QED

Of Progress and Pleasure

abacus computerToday, an old business friend sent me an e-mail from China. He wanted to alert me that he and his wife had just published a combined memoir, travel guide and compendium on Shenzhen, one of China’s four major cities and its first Special Economic Zone. Ted Rule (a regular contributor to Quadrant on matters Chinese and other topics) and his wife, Karen, have been watching Shenzhen grow from a sleepy village amid the rice paddies to a throbbing city of 14 million people in forty years. They have now documented every aspect of it – its history, language, industry, resorts, culture, as well as the opportunities for shopping and eating, plus a step-by step guide for intending visitors.

Five minutes after opening his e-mail, with its link to the Amazon Kindle listing, I had charged it to my account with one click, and was reading the book on my Samsung Note phone/tablet.

I don’t know which is the more staggering, the most difficult to comprehend – the transformation of raw Chinese peasant countryside to a thriving industrial city set in tropical gardens, or the development of modern communications.  I wrote back to Ted making the comparison.

When I was born, my father, a PMG technician, was installing plug-board telephone exchanges in Queensland country towns. By the time I was five, he was working on Brisbane’s first automatic exchange, which boasted rotary electro-mechanical relays that eliminated the telephonist. What would he have thought of the personal computer, the internet, online shopping and instant delivery of libraries?

What conclusions are we to draw from the Chinese example as we simultaneously take for granted the tools that the microchip, the LED screen, and wireless telephony have given us?  Early adopters of innovation, yes we are, and there can be no denying the pleasure and convenience they have brought to modern lives. But progress?  Australia has built the most efficient mining industry in the world in those same last forty years, but what else?

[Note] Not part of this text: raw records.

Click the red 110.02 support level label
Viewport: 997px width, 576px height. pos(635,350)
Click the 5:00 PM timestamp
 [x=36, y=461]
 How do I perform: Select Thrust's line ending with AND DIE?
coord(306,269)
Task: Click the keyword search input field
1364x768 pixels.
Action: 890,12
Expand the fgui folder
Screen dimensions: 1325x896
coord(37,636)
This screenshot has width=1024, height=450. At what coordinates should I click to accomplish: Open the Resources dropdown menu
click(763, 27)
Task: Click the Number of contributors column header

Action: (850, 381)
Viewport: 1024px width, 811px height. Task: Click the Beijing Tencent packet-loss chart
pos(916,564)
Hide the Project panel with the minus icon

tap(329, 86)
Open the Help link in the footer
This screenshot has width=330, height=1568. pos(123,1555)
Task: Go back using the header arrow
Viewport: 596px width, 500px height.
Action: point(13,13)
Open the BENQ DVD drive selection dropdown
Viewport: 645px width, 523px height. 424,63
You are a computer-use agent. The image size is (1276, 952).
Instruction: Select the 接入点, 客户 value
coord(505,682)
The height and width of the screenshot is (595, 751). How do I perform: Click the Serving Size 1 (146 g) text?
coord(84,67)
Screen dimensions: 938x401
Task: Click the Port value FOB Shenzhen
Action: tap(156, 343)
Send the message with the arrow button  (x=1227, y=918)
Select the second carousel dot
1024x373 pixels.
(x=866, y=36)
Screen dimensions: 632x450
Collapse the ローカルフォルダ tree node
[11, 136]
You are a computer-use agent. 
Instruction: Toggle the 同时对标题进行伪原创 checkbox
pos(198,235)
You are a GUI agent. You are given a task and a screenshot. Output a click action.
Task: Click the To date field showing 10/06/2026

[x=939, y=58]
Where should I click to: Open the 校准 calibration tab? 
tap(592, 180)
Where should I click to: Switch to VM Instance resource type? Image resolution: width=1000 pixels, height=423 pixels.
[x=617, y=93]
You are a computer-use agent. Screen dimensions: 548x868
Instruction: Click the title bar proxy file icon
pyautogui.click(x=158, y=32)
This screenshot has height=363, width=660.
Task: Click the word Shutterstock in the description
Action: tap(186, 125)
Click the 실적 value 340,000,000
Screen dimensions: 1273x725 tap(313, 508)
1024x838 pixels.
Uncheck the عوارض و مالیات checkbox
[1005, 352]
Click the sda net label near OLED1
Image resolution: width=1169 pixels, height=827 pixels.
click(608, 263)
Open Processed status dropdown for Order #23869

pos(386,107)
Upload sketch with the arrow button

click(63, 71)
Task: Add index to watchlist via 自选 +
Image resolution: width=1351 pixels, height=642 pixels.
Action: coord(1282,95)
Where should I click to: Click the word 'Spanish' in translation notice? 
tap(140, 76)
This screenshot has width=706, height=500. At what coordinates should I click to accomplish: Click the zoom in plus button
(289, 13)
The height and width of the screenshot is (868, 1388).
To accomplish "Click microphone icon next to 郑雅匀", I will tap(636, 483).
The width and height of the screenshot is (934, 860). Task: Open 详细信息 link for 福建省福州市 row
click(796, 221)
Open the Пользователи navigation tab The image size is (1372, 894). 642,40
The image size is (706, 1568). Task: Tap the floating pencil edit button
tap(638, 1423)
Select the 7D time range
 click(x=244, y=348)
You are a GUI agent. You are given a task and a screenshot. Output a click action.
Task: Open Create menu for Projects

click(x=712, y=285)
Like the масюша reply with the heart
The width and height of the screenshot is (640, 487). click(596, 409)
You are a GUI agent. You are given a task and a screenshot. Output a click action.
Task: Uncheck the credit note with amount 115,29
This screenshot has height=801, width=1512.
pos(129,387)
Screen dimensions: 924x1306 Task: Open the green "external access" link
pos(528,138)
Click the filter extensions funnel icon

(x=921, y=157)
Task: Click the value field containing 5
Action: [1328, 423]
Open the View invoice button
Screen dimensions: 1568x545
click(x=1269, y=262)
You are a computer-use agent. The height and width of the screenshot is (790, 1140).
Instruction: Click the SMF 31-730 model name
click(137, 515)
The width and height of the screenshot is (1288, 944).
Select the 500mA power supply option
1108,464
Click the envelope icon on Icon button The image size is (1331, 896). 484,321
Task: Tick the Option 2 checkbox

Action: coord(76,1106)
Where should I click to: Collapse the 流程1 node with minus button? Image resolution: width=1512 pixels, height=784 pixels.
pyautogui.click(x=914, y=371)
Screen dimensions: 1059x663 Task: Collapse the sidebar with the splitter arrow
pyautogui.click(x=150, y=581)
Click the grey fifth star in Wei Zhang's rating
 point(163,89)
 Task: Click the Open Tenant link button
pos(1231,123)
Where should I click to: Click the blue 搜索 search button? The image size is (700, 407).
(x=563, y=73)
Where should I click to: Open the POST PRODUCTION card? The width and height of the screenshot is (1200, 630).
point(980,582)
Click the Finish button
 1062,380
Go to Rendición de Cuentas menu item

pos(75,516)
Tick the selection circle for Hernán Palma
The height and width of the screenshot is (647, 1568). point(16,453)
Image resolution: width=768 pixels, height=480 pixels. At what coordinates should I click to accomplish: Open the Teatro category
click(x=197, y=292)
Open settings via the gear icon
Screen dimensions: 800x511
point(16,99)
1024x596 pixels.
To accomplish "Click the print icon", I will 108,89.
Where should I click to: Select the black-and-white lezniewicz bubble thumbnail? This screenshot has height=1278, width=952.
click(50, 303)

Geoffrey Luck was an ABC journalist for 26 years

2 thoughts on “Of Progress and Pleasure

  • en passant says:

    “Australia has built the most efficient mining industry in the world in those same last forty years, but what else?” Mosques and ‘no-go’ zones, disharmony, National Parks, carbon sequestration holes in the ground, a blood-sucking welfare state we cannot afford, dependence on the nanny state, a drug culture second to none, geothermal power plants, football grounds and the cream on the cake: the seeds of our cultural destruction. What a Sorry Day!

  • Geoffrey Luck says:

    I’m sure Ted Rule won’t mind my stimulating thought and discussion by posting this comment from his email to me:

    The sad thing is that people in the west have not the slightest idea of what is going on in China. We get cliché after cliché, sometimes from people who are actually living there (a favorite one is weird Chinese behaviour). A lot of it comes from the press correspondents – to my mind the Chinese government is to blame for this. Correspondents are the domain of the Ministry of Propaganda, one of the governmental functions which, in the post Cultural Revolution settlement, went to the left of the party. And they harass correspondents to an extent which can only be seen as ridiculously counter-productive. Meanwhile foreigners who aren’t correspondents revel in the sort of freedom from petty government interference that they can only dream of in the West. An example. I bought a flat and proceeded to gut and rebuild it. It all seemed too easy. At a certain stage I asked whether I’d need approvals for this sort of stuff. A sucking of teeth was the response. Yes, you will need an approval. How long will it take? A further sucking of teeth. This afternoon!

    A lot of it is just good old racism. They just aren’t intellectually capable of the difficult stuff. Have a look at what I wrote in the section on the high-tech zone. I was looking at a foreigner blog yesterday: one of his topics was the lack of creativity amongst the Chinese, the sort of charge which is also levelled against the Japanese. This is just such total garbage as to defy rebuttal. You don’t have to have experienced the uniform dull greyness of Stalinism to appreciate the absolute explosion of creativity that replaced it. A petty example: just across the road from where I lived there is an underground mall on the underground railway. There are hundreds of small businesses, shops selling clothes, snacks, fast food, the lot. Every one of these has its own business identity involving quite complex shop design and fit out and some of them are really beautiful. None of these people copied from anybody. They created the whole lot themselves. How do the deniers explain that?